We discussed how many places HIM professionals need to go to assemble a patient’s complete medical record within one organization. Chances are high that it’s not one electronic medical record (EMR). Often, hospital records and outpatient clinical records are in multiple systems. There’s also paper, microfiche, independent labs, imaging, and coordination with different providers and pharmacies to tackle. From a patient and patient advocate perspective, navigating the U.S. healthcare system to access protected health information (PHI) is also far from easy. In some states, consumers need more than one consent to release information. There are numerous usernames and passwords to remember when trying to access portals. These pose challenges even before acknowledging language and literacy barriers. Anna McCollister, member of the Sequoia Project’s Board of Directors and advisory committee member for the Health IT Advisory Committee (HITAC) at the Office of the National Coordinator for Health Information Technology (ONC), perfectly illustrates the complexity of living with complex, chronic disease. She’s asking health technology companies to think beyond what they’re in charge of. For consumers to feel less of a burden, health tech needs to understand their focus area is part of a much larger picture. Anna’s requesting a seamless platform, so consumers can see all their data in one place – saving valuable time and effort. This tool is even more important for patients who aren’t feeling 100 percent, and don’t have excess energy to give.

Managing PHI

Vong Miphouvieng, Vice President of HIM and Clinical Documentation Integrity at a large health system in Texas, agrees EMRs have made it somewhat easier to access data, but not everyone wants to use a patient portal. They partnered with Verisma to simplify access, creating a consumer-focused health system. With interoperability, patient information can now be obtained from one location. No matter where consumers receive care, there’s one phone number, one website, one email, one place they get all their health information. The provider also extended call-center hours, making it easier to access information in myriad ways via portal, snail mail, or walk-in – providing various methods to fit consumer needs.

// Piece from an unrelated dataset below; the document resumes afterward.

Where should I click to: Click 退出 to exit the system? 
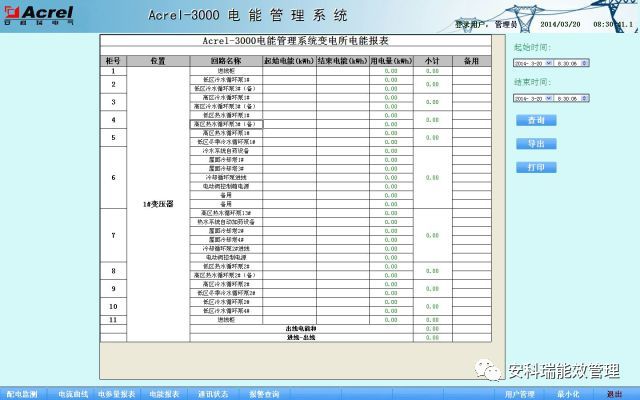pyautogui.click(x=614, y=394)
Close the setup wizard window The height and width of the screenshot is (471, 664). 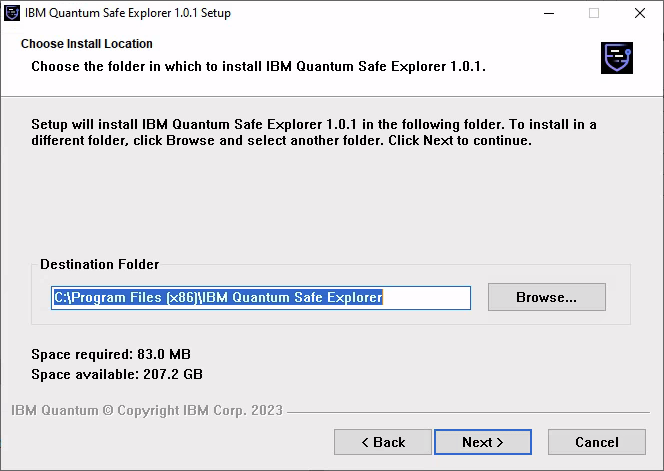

Veronica Richardson, Vice President of Integrity at Preferred Family Healthcare (PFH), details challenges their transient clients have with mobility. Some don’t have smartphones to request information, and staff can’t always contact them either. They’ve also centralized the release of information (ROI) process so there’s one Dropbox. No matter where patients receive care, they can request records from PFH.

Government’s Role

Data rights need to be more visible when consumers are trying to access information in their provider’s office or in a patient portal. Required alerts describing patient rights, what’s available to be accessed in a portal, and who to contact if consumers can’t access data in a timely manner, need to be front-and-center – along with government contact information to report violations.

Bottom Line

We’ve been talking about interoperability for years, but there’s more work to be done to achieve seamless information sharing between healthcare providers and from one EMR to the next. The process to download, print, mail, and PDF data for integration into the receiving provider’s EMR is still daunting. Consumers are rightfully demanding faster turnaround times, and interoperability is the key for better patient access. The good news? We all know what’s needed. Together, we can define the remaining barriers, outline what’s keeping us from knocking them down, and define how we can work with the healthcare ecosystem and policy makers to get us to true interoperability.